当第2四半期連結累計期間において、当社グループの経営成績に重要な影響を与える要因に重要な変更はありません。

 

(6) 財政状態及び資金の流動性の状況

当第2四半期連結会計期間末の財政状態は以下のとおりであります。

前連結会計年度末に比し純資産が29億66百万円、総資産が23億36百万円それぞれ増加した結果、自己資本比率は65.5%と1.0ポイントの増加となりました。

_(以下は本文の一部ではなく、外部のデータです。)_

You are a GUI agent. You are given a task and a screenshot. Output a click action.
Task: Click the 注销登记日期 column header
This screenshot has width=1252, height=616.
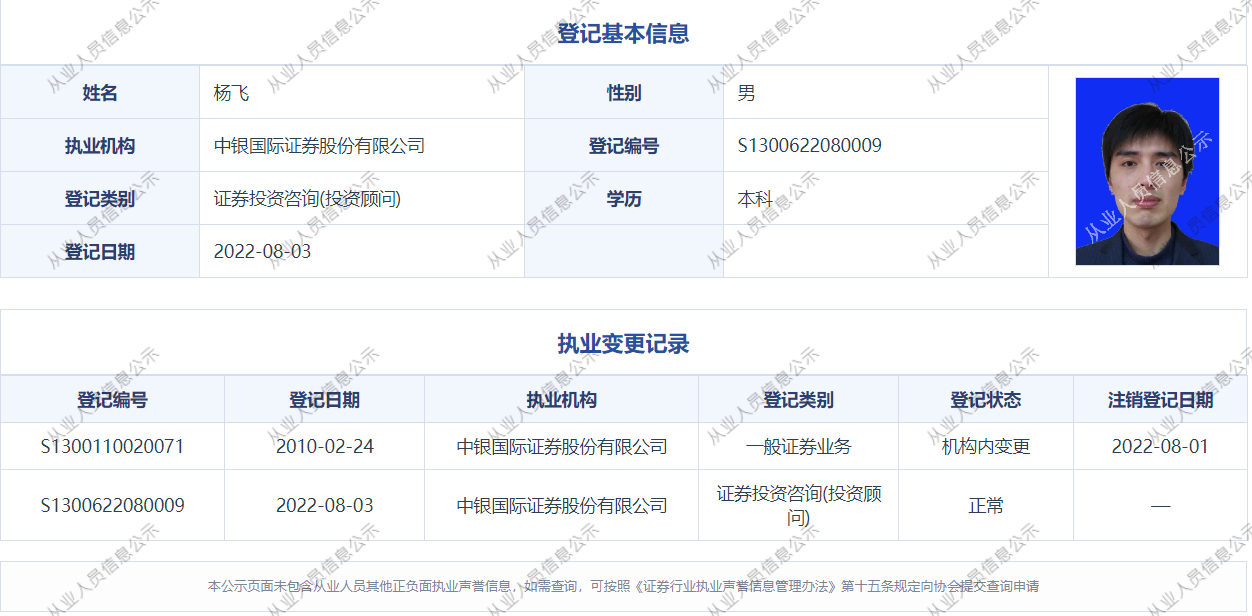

増減の主なものは、流動資産では受取手形及び売掛金が24億59百万円減少したものの、現金及び預金が12億24百万円、商品及び製品が13億85百万円それぞれ増加したことなどにより、流動資産全体で4億23百万円増加しております。また、固定資産では有形固定資産が25億41百万円増加した一方で、投資その他の資産が4億51百万円減少したことなどにより、固定資産全体で19億12百万円増加しております。

負債では、流動負債が13億49百万円減少した一方で、固定負債が7億18百万円増加したことにより、負債合計は6億30百万円減少しております。

当社グループの資金状況については、「(2)キャッシュ・フローの状況」の項に記載のとおりであります。

 

3【経営上の重要な契約等】

当第2四半期連結会計期間において、経営上の重要な契約等の決定又は締結等はありません。